As regards personal data breach notifications, Chapter III, Section 20 of the DPA and Rule IX, Section 38 of the DPA-IRR provide that a personal information controller shall, within seventy-two (72) hours upon knowledge, or reasonable belief, of the occurrence of a personal data breach requiring notification, inform the NPC and affected data subjects of the same. A personal data breach requires notification when sensitive personal information or other information that may, under the circumstances, be used to enable identity fraud are reasonably believed to have been acquired by an unauthorized person, and the personal information controller or the NPC believes that such unauthorized acquisition is likely to give rise to a real risk of serious harm to any affected data subject. According to NPC Circular No. 16-03, “other information” shall include, but not be limited to: data about the financial or economic situation of the data subject; usernames, passwords and other login data; biometric data; copies of identification documents, licenses or unique identifiers like Philhealth, SSS, GSIS, TIN number; or other similar information, which may be made the basis of decisions concerning the data subject, including the grant of rights or benefits. According to the same circular, the obligation to notify remains with the personal information controller even if the processing of information is outsourced or subcontracted to a personal information processor.
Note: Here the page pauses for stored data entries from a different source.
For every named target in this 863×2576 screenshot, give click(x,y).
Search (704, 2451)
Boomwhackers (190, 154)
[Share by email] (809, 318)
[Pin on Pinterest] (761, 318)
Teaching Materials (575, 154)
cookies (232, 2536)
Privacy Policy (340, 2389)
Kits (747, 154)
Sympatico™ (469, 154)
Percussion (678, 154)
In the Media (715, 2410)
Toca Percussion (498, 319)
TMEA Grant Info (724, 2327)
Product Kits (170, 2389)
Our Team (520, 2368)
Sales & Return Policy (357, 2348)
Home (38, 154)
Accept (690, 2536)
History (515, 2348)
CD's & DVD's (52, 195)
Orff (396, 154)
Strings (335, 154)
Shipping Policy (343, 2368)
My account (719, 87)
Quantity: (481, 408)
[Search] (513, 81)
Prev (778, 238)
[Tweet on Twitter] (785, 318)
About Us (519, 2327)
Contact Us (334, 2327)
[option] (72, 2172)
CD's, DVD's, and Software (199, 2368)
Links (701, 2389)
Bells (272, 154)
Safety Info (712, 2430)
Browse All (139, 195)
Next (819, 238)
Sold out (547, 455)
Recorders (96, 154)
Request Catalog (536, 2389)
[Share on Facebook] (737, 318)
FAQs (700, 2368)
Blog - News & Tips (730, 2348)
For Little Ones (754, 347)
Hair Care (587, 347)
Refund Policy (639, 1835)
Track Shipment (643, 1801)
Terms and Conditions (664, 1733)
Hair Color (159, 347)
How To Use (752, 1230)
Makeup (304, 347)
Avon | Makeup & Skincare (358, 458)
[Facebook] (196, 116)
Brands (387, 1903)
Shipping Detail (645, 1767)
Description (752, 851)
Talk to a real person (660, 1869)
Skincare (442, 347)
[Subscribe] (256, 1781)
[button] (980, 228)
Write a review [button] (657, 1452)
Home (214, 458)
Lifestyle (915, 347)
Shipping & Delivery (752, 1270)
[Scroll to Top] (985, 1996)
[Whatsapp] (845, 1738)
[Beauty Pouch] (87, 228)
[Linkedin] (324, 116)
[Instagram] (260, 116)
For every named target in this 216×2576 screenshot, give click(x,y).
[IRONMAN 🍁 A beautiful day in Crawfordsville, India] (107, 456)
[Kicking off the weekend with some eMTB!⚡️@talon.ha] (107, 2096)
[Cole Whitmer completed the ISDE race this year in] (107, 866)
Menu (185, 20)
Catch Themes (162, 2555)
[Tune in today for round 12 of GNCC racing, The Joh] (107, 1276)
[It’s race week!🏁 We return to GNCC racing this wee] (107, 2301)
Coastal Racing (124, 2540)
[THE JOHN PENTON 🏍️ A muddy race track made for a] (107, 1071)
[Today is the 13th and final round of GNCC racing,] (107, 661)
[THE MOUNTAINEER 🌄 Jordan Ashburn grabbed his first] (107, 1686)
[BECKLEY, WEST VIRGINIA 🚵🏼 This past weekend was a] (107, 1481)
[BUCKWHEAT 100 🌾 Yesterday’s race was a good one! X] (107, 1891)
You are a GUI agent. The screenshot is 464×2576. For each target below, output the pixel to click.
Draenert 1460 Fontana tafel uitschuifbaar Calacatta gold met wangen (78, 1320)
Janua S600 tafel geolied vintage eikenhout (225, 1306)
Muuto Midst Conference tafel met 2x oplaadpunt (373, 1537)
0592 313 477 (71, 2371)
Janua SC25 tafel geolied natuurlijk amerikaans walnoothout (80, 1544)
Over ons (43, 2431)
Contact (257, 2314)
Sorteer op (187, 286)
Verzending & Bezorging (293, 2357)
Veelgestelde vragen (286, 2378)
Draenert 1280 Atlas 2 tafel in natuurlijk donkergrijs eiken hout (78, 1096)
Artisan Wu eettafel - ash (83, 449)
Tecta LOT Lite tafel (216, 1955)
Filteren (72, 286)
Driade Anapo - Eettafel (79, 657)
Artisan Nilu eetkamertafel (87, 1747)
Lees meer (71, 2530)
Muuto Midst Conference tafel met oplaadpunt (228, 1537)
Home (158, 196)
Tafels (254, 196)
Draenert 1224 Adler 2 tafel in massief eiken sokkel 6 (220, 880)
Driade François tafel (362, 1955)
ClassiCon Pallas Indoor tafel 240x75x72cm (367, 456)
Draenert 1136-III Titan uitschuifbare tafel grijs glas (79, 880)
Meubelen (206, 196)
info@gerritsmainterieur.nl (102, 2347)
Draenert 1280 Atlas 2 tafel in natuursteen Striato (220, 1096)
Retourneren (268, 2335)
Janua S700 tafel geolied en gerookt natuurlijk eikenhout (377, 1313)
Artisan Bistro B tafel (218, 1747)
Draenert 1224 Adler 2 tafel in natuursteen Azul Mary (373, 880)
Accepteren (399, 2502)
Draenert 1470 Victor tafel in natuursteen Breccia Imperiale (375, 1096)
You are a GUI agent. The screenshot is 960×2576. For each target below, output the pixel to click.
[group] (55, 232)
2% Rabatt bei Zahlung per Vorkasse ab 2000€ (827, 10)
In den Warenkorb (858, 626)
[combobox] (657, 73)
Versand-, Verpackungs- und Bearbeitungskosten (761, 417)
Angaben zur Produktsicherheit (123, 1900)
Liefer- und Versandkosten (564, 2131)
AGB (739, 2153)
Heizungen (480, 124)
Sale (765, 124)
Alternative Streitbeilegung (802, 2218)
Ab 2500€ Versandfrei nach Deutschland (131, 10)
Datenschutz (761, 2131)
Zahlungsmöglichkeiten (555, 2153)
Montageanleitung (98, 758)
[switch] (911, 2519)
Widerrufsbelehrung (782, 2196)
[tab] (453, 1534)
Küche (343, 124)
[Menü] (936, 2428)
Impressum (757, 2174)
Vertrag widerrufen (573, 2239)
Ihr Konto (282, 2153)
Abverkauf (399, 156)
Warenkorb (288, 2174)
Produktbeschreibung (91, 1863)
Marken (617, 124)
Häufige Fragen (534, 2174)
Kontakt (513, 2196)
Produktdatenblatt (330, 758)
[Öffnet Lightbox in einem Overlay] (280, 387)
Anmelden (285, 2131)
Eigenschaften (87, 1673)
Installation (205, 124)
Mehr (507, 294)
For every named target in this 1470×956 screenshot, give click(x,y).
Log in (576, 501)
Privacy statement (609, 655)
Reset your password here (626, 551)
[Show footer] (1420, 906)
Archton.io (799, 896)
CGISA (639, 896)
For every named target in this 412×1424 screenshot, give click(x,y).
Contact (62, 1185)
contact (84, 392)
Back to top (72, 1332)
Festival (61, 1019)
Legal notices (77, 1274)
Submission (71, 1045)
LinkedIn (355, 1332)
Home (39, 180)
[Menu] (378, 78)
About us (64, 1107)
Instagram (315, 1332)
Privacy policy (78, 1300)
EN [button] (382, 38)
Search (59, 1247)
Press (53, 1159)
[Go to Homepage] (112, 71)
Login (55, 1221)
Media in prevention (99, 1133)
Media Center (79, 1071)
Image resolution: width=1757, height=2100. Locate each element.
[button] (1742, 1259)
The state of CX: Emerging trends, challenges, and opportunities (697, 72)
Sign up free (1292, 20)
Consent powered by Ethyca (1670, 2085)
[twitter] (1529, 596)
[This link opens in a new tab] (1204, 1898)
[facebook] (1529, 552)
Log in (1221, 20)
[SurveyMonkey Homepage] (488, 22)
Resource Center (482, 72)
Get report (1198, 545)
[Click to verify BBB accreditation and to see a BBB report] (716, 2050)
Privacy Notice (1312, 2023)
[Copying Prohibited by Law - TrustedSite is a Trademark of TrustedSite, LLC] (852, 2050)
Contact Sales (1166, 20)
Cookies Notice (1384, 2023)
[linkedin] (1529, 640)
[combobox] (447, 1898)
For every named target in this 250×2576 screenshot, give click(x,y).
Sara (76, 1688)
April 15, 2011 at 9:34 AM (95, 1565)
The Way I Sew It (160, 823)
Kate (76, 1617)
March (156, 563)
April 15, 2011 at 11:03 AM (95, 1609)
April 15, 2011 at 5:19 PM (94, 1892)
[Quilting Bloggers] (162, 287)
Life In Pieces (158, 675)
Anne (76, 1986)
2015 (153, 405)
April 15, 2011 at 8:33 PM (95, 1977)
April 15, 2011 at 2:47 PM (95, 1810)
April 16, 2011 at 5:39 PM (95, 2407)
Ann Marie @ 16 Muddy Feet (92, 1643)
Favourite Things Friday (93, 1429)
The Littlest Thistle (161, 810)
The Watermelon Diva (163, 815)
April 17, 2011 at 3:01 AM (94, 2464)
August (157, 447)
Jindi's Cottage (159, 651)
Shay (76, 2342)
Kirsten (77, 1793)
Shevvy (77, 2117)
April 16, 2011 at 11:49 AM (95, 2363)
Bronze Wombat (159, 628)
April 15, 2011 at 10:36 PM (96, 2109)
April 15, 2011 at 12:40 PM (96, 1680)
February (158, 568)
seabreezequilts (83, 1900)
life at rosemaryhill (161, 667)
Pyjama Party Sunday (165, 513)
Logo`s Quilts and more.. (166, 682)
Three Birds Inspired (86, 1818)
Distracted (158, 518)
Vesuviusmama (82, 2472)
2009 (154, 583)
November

The notification shall at least describe the nature of the breach such as how it occurred, a chronology of the pertinent events, approximate number of data subjects or records involved, nature of the breach (whether an availability, integrity, or confidentiality breach), the likely consequences thereof, and the contact information of the data protection officer or any other accountable persons, the personal data possibly involved, and the measures taken or proposed to be taken to address the breach, secure or recover the data compromised, mitigate the consequences and limit the damage, if any, to those affected by the incident, inform the data subjects affected, and prevent a recurrence of the incident, by the entity to address the breach.